ENTRIES SUPPLIED.
########################################

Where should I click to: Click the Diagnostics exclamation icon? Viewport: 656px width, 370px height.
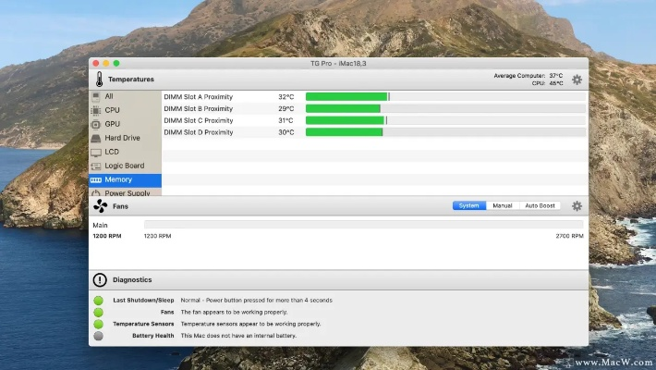tap(100, 279)
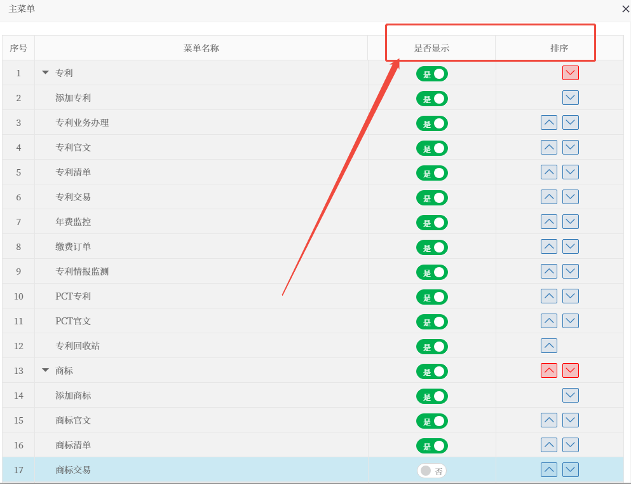Move 商标 menu up with red arrow

click(x=549, y=371)
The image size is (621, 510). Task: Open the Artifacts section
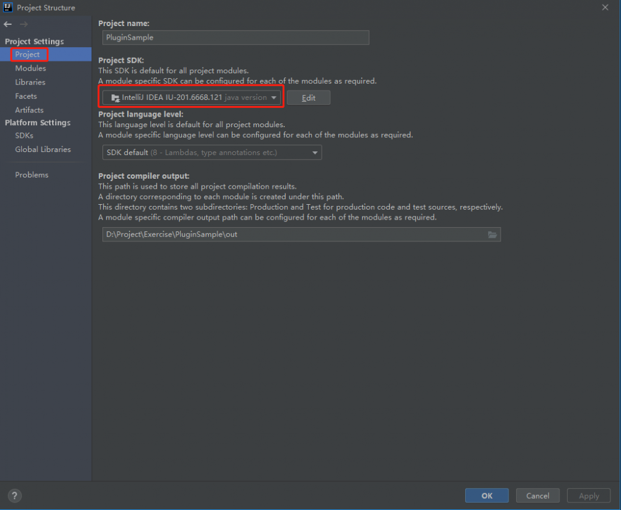tap(30, 110)
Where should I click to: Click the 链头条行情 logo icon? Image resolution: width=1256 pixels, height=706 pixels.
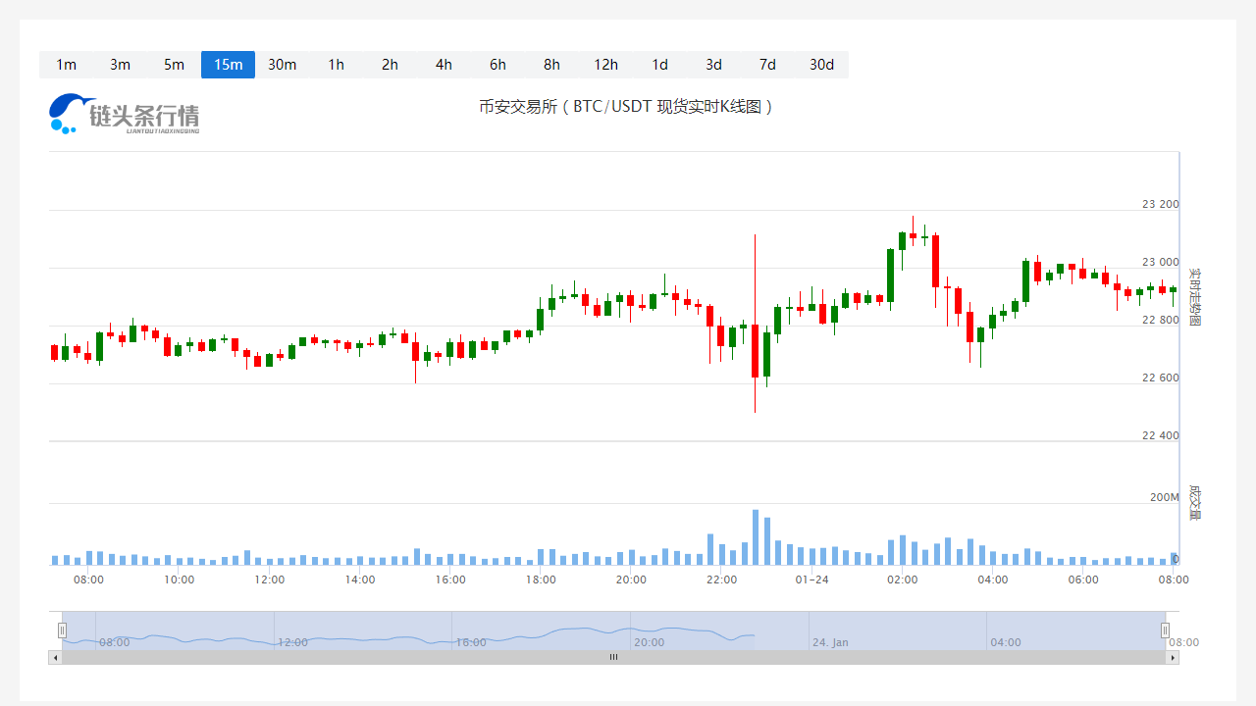(65, 111)
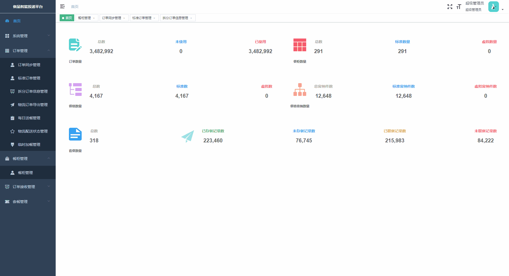Click the sidebar collapse hamburger icon
509x276 pixels.
pos(62,6)
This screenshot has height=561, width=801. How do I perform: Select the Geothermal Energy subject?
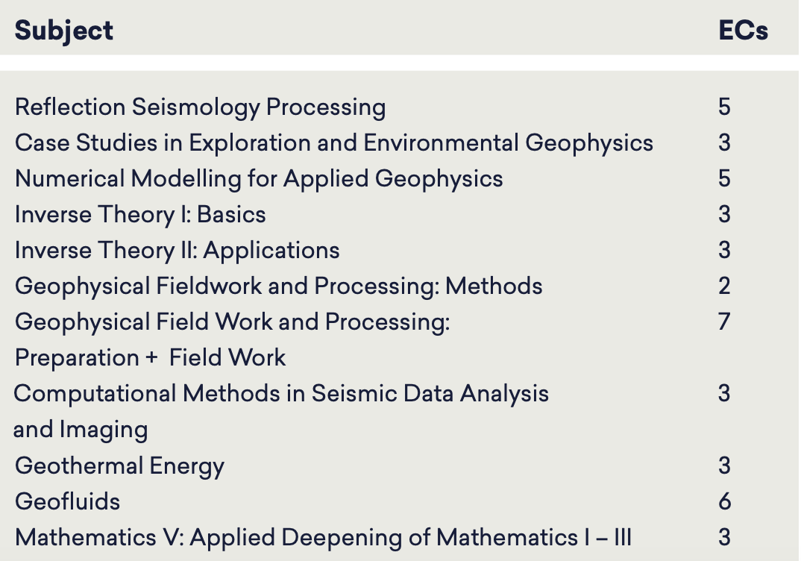[119, 466]
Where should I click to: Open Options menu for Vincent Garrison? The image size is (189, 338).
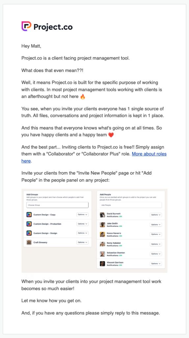coord(156,264)
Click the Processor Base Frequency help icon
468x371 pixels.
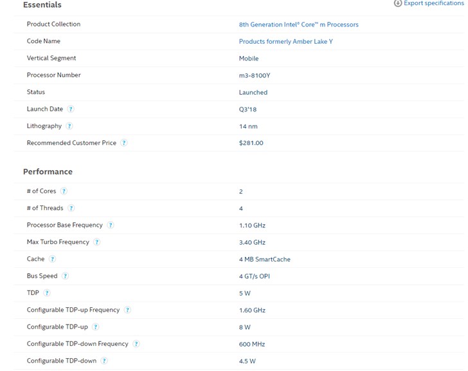coord(111,225)
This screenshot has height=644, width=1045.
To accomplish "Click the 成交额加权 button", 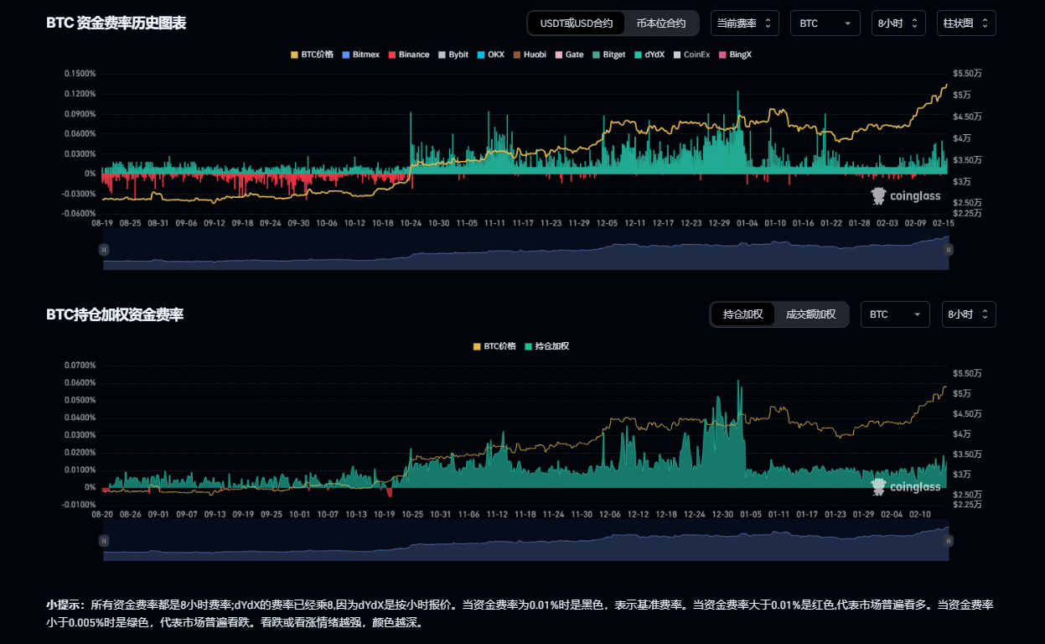I will 810,314.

########################################

WORK TO BE COMPLETED. Copy each line in the entries above that contains the string "screenshot", matching case exactly.

TASK OUTPUT.
This screenshot has height=561, width=801. How do I perform: Select the Geothermal Energy subject?
This screenshot has height=644, width=1045.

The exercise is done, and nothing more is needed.